STUDY TEXT:
_ _ _ _ _ _ _

In the 1820s and 1830s, most geologists believed that these ancient catastrophes coincided with new geological strata. Because the fossils in the layers were generally slightly different, they concluded that the earth’s history consisted of a series of cataclysmic events – massive floods, violent earthquakes – followed by the creation of new plants and animals that were adapted to the new conditions that had come into being. The earth, it seemed, had undergone a progressive history in preparation for its crowning glory: the creation of mankind. This scheme fitted with the account of Creation in the Book of Genesis, either by assuming that its six days of creation were actually six long periods, or that the Bible only described the last creation, the age of human beings.

In 1830, Charles Lyell (1797–1875), a young lawyer-turned- geologist, challenged this general account. Lyell had looked at rocks and fossils in France and Italy. He was studying geology at Oxford and his teacher was William Buckland, the catastrophist.

Lyell was dissatisfied with Buckland’s geological vision. What could we show, Lyell asked, if we assumed that the geological forces that operated on the earth had actually always been uniform (the same)? He became the leader of the ‘uniformitarians’, who grew to be opposed to the ‘catastrophists’. Lyell wanted to see how much of the whole geological history of the earth he could explain by using his principle of uniformity. He could see that at the present time the earth was very active geologically; there were still volcanoes, floods, erosion and earthquakes. If the rate of these changes was the same as long ago, was that enough to explain all the evidence of periods of ancient violent catastrophes?

_ _ _ _ _ _ _

DATA EXTRACTS:

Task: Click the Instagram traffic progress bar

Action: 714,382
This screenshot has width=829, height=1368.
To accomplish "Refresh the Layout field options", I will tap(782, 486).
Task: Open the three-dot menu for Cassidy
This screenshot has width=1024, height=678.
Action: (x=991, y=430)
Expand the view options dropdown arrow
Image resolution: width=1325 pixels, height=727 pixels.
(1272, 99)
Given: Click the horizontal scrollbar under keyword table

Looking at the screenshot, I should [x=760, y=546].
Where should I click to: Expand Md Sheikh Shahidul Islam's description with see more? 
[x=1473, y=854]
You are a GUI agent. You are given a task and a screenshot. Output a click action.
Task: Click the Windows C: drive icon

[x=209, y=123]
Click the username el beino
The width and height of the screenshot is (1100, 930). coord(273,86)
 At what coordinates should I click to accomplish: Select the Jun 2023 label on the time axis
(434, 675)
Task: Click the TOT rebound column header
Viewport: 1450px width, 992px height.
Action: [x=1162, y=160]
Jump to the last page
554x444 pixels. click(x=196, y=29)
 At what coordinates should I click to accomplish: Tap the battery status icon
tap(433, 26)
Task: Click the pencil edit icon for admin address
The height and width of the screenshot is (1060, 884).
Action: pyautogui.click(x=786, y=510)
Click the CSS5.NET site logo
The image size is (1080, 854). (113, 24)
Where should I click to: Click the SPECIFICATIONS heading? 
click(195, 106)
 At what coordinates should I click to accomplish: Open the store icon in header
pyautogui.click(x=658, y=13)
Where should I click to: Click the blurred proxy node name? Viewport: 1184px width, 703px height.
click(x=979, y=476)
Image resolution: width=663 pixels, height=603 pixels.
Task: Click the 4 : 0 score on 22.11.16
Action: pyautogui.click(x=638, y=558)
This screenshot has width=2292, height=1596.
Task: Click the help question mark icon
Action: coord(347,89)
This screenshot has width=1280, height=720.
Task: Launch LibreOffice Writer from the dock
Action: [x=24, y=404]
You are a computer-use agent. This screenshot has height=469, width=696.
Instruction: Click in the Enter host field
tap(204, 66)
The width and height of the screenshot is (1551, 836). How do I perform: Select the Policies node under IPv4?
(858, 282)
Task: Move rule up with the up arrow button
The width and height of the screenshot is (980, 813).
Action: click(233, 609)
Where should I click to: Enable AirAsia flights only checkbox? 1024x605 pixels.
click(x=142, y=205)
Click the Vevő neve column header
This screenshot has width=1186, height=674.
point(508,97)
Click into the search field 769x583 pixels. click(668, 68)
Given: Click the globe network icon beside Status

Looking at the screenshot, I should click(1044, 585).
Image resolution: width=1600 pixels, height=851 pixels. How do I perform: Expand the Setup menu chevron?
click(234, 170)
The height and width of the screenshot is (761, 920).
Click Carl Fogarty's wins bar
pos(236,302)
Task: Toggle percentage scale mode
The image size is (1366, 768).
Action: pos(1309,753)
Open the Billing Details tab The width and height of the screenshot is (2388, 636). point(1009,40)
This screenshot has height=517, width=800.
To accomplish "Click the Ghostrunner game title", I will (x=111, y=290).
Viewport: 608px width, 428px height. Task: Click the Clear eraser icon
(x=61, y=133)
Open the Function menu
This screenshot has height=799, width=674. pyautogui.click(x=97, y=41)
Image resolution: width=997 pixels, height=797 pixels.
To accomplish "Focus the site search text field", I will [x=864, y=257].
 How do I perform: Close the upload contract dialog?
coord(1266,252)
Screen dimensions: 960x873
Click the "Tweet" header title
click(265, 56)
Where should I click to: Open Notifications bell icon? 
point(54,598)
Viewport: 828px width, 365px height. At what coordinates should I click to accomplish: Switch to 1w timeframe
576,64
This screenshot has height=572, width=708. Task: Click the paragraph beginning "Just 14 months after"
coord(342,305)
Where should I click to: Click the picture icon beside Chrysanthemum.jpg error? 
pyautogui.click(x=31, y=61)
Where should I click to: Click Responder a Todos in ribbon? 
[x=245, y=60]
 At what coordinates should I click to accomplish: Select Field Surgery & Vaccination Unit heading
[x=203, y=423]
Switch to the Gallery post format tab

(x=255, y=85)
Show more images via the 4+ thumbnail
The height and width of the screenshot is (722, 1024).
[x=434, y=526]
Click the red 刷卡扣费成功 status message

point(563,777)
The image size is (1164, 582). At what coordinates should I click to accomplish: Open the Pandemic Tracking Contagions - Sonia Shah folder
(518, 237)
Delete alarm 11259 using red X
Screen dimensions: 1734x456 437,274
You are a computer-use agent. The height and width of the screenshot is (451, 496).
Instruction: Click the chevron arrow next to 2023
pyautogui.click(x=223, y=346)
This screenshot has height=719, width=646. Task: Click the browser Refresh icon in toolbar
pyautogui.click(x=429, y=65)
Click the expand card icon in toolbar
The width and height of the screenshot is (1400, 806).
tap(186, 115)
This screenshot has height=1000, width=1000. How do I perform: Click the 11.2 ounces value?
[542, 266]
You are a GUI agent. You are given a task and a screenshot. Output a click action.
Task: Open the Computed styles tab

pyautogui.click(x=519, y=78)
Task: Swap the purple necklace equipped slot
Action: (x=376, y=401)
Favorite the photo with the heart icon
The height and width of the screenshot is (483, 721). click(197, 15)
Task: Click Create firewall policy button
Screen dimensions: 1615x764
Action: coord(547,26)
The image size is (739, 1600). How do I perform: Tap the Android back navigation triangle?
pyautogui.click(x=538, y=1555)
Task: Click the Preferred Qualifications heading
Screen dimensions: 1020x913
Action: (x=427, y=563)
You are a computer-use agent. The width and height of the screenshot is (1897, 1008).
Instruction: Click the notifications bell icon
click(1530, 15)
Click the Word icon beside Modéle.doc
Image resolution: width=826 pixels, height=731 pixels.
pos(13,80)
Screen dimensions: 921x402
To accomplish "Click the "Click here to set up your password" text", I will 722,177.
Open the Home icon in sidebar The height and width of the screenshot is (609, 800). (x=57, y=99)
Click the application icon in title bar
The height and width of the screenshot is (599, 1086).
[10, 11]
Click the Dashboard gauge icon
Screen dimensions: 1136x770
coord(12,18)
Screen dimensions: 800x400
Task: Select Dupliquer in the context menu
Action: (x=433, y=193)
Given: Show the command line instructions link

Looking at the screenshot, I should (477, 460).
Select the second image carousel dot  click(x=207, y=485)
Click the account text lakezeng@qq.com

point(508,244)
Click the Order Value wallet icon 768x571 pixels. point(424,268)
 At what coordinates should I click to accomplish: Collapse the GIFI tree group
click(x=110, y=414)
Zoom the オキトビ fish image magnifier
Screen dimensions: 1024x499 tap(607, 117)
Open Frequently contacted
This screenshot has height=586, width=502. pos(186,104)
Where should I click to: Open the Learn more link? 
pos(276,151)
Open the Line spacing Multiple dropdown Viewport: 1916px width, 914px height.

_ _ _ _ _ _ _

TASK INSTRUCTIONS:
1) Write out the stretch of the geology passage from "In 1830, Charles" through "Buckland, the catastrophist.".
2) Say whether each statement agrees with the geology passage, answering yes or no and quoting the words that decide it: (a) Lyell studied geology at Oxford under William Buckland. (b) Lyell had examined rocks and fossils in Spain and Germany. (c) Lyell held that the earth was no longer geologically active in his own time.

ANSWERS BY ITEM NUMBER:
1)
In 1830, Charles Lyell (1797–1875), a young lawyer-turned- geologist, challenged this general account. Lyell had looked at rocks and fossils in France and Italy. He was studying geology at Oxford and his teacher was William Buckland, the catastrophist.

2)
(a) Yes: "He was studying geology at Oxford and his teacher was William Buckland, the catastrophist."
(b) No: "Lyell had looked at rocks and fossils in France and Italy."
(c) No: "He could see that at the present time the earth was very active geologically"